Write every record out again exactly, and keep images out of it.

→ Entries shown
***
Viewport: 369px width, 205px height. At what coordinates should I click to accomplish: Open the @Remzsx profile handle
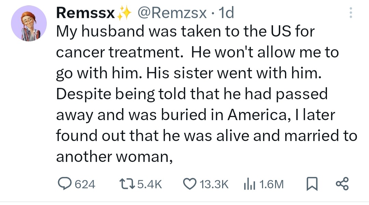173,13
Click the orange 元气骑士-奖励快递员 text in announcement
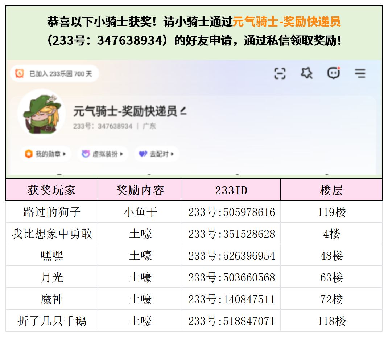The height and width of the screenshot is (337, 388). [x=286, y=22]
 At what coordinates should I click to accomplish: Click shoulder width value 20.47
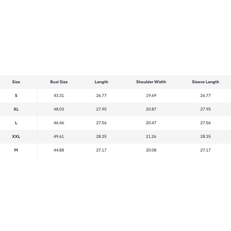point(151,123)
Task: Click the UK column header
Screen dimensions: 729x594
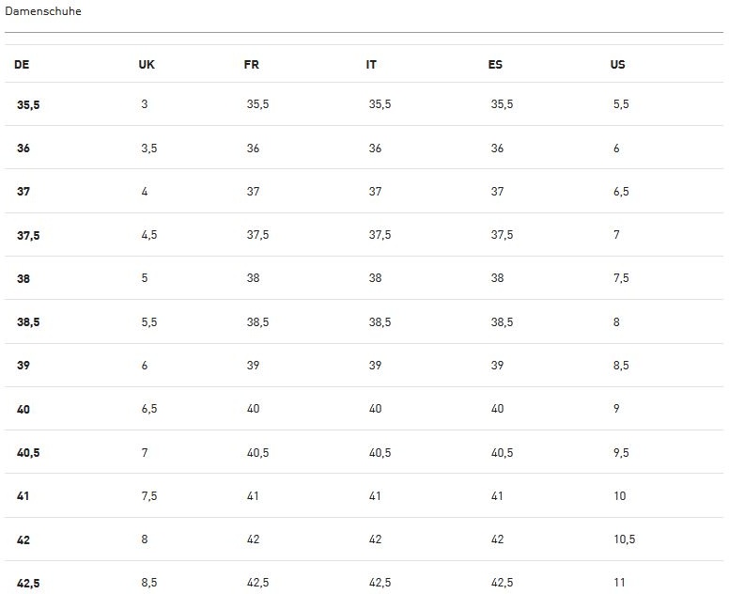Action: (x=147, y=65)
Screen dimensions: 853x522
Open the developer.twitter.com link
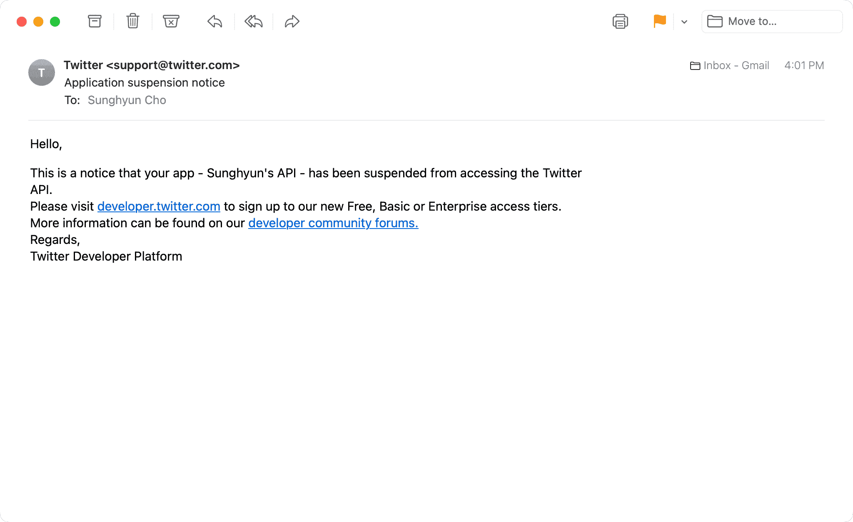[159, 206]
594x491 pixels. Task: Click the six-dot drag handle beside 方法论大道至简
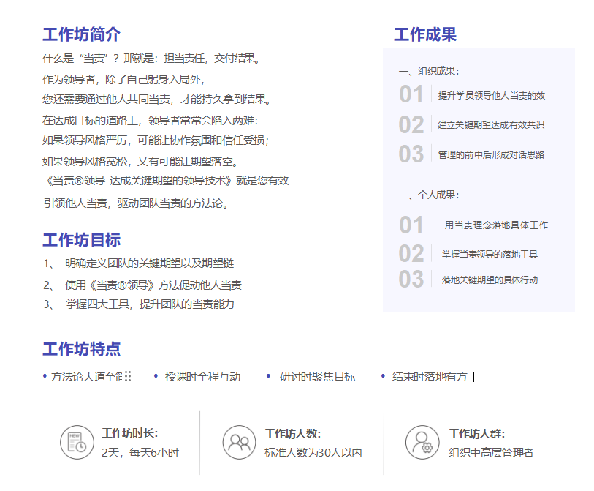(128, 376)
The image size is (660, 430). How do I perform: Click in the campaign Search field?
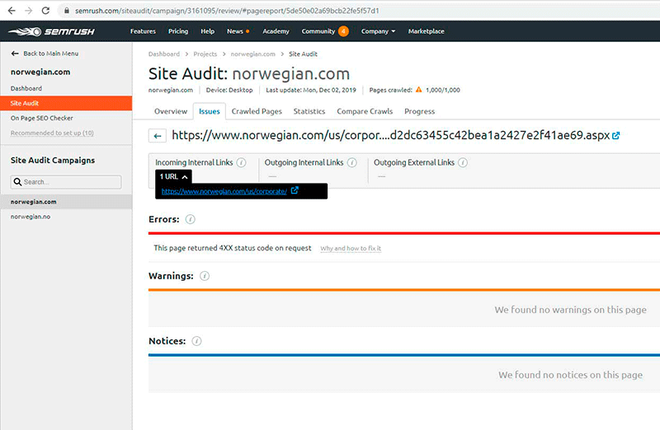click(66, 182)
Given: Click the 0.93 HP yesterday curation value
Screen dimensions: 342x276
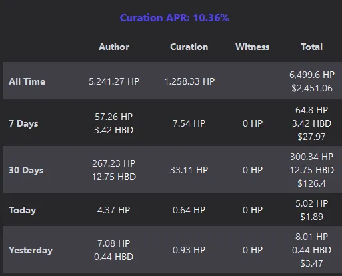Looking at the screenshot, I should (189, 250).
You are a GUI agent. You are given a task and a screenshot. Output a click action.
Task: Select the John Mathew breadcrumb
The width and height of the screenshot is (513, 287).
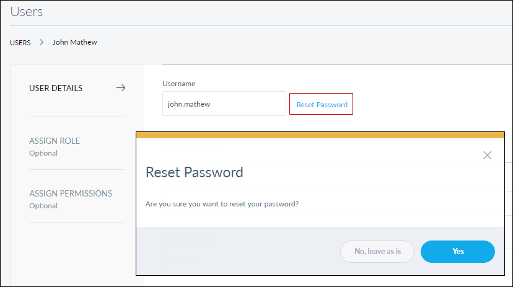[x=74, y=42]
***
→ The answer
Viewport: 369px width, 205px height. At what coordinates should I click to accomplish: Open the @Remzsx profile handle
173,13
Click the orange 元气骑士-奖励快递员 text in announcement
The height and width of the screenshot is (337, 388). [x=286, y=22]
 At what coordinates should I click to accomplish: Click shoulder width value 20.47
point(151,123)
Task: Click the UK column header
Screen dimensions: 729x594
Action: (x=147, y=65)
Screen dimensions: 853x522
Open the developer.twitter.com link
[159, 206]
594x491 pixels. Task: Click the six-dot drag handle beside 方法论大道至简
(128, 376)
The image size is (660, 430). How do I perform: Click in the campaign Search field?
click(66, 182)
Given: Click the 0.93 HP yesterday curation value
Screen dimensions: 342x276
Looking at the screenshot, I should (189, 250).
You are a GUI agent. You are given a task and a screenshot. Output a click action.
Task: Select the John Mathew breadcrumb
The width and height of the screenshot is (513, 287).
[x=74, y=42]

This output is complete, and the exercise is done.